Closed lanzz closed 9 years ago

lanzz commented 10 years ago

Let's say we have an existing model Foo, with a bunch of records stored in its table. Let's add a JSON field to model Foo:

class Foo(models.Model):
    # ...other fields...
    bar = JsonField(blank=True, default={})

Let's now make a Django 1.7 migration and apply it:

./manage.py makemigrations
./manage.py migrate

Suddenly, all existing records have a new field bar, populated with a value of '"{}"' — i.e. a JSON string containing the representation of an empty Python dict, instead of an empty JSON object.

niwinz commented 10 years ago

Thanks for report it! I will reasearch and try fix it as soon as I can!

niwinz commented 10 years ago

I have research about it and every thing works correctly. Json is a serialization format, and a result is a text, and "{}" is a valid representation of json empty object. Can you explain it little more, because I does not understand completelly the problem that you are having.

I just added tests for check the default value handling, and everything is working as expected (https://github.com/djangonauts/django-pgjson/blob/ac4976260fb0bd15db5361718c72dae438b54e61/tests/pg_json_fields/tests.py#L20)

lanzz commented 10 years ago

The value stored in the database is not an empty JSON object ({}), but a JSON string containing the two literal characters ("{}"). It is not the value of JSON.dumps({}), but the value of JSON.dumps(JSON.dumps({})) instead.

niwinz commented 10 years ago

I understand, but I can not reproduce it, tests are working as expected. Having JSON.dumps(JSON.dumps({})) stored in a field, the reverse value (on retrieving the object from db) will be a string, but in tests is a properly deserialized python dict.

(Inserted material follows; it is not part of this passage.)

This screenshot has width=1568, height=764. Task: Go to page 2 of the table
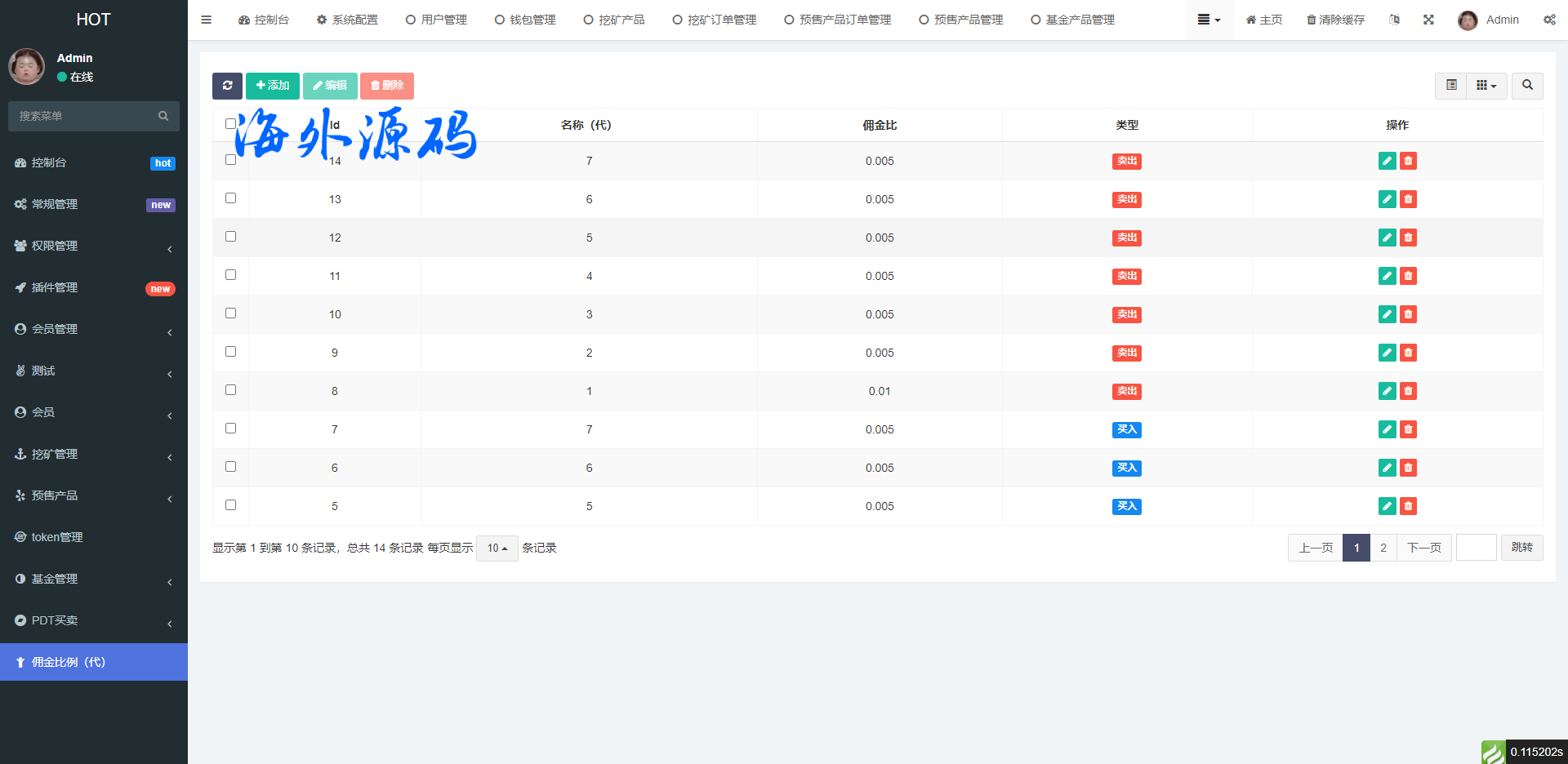tap(1383, 548)
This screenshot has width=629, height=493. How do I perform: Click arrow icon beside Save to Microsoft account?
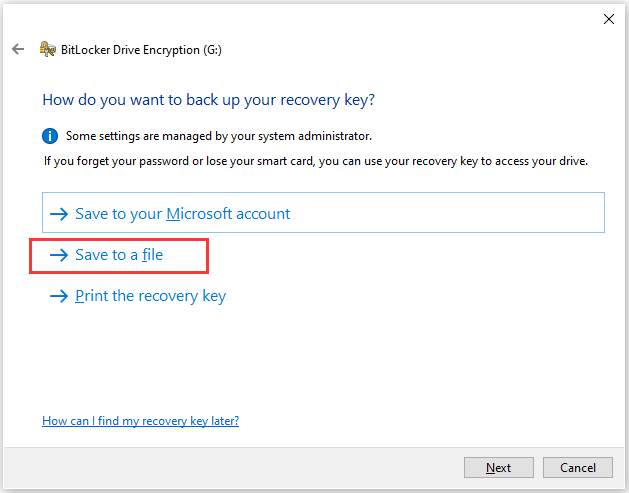(x=59, y=214)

Can you provide some testcase for reproduce it? I have this package working as expectly in many environments, I really don't understand why that happens...

lanzz commented 10 years ago

Steps to reproduce:

  1. Create a new model:

    from django.db import models
    
    class Example(models.Model):
    
       foo = models.CharField(max_length=100)
  2. Create a record in the new model:

    >>> Example.objects.create(foo="Hello")
  3. Add a JSON field to the model:

    from django.db import models
    from django_pgjson.fields import JsonField
    
    class Example(models.Model):
    
       foo = models.CharField(max_length=100)
       bar = JsonField(blank=True, default={})
  4. Migrate the model:

    $ ./manage.py makemigrations
    $ ./manage.py migrate
  5. Observe database contents and note that quotes are included in the JSON contents, i.e. it is a string, not a dictionary:

    pgjsonrepro=> select * from example_example;
    id |  foo  | bar  
    ----+-------+------
     1 | Hello | "{}"
    (1 row)
  6. Attempt to access that JSON field's contents in a custom query and fail miserably:

    pgjsonrepro=> select * from example_example where bar->>'key' = 'value';
    ERROR:  cannot extract element from a scalar
  7. Confirm that django_pgjson can indeed deserialize that malformed field:

    >>> ex = Example.objects.get(foo="Hello")
    >>> type(ex.bar)
    <type 'dict'>
  8. Save that model instance:

    >>> ex.save()
  9. Observe database contents and note that quotes are no longer included in the JSON contents, i.e. it has become an actual JSON dictionary now:

    pgjsonrepro=> select * from example_example;
    id |  foo  | bar  
    ----+-------+------
     1 | Hello | {}
    (1 row)
  10. Attempt to access that JSON field's contents in a custom query and note that it now works without raising an error:

    pgjsonrepro=> select * from example_example where bar->>'key' = 'value';
     id | foo | bar 
    ----+-----+-----
    (0 rows)

I hope this step-by-step example makes it clear what the problem is, namely that the presence of JSON strings instead of dictionaries in the table makes it impossible to use native JSON introspection operators in custom queries (step 6).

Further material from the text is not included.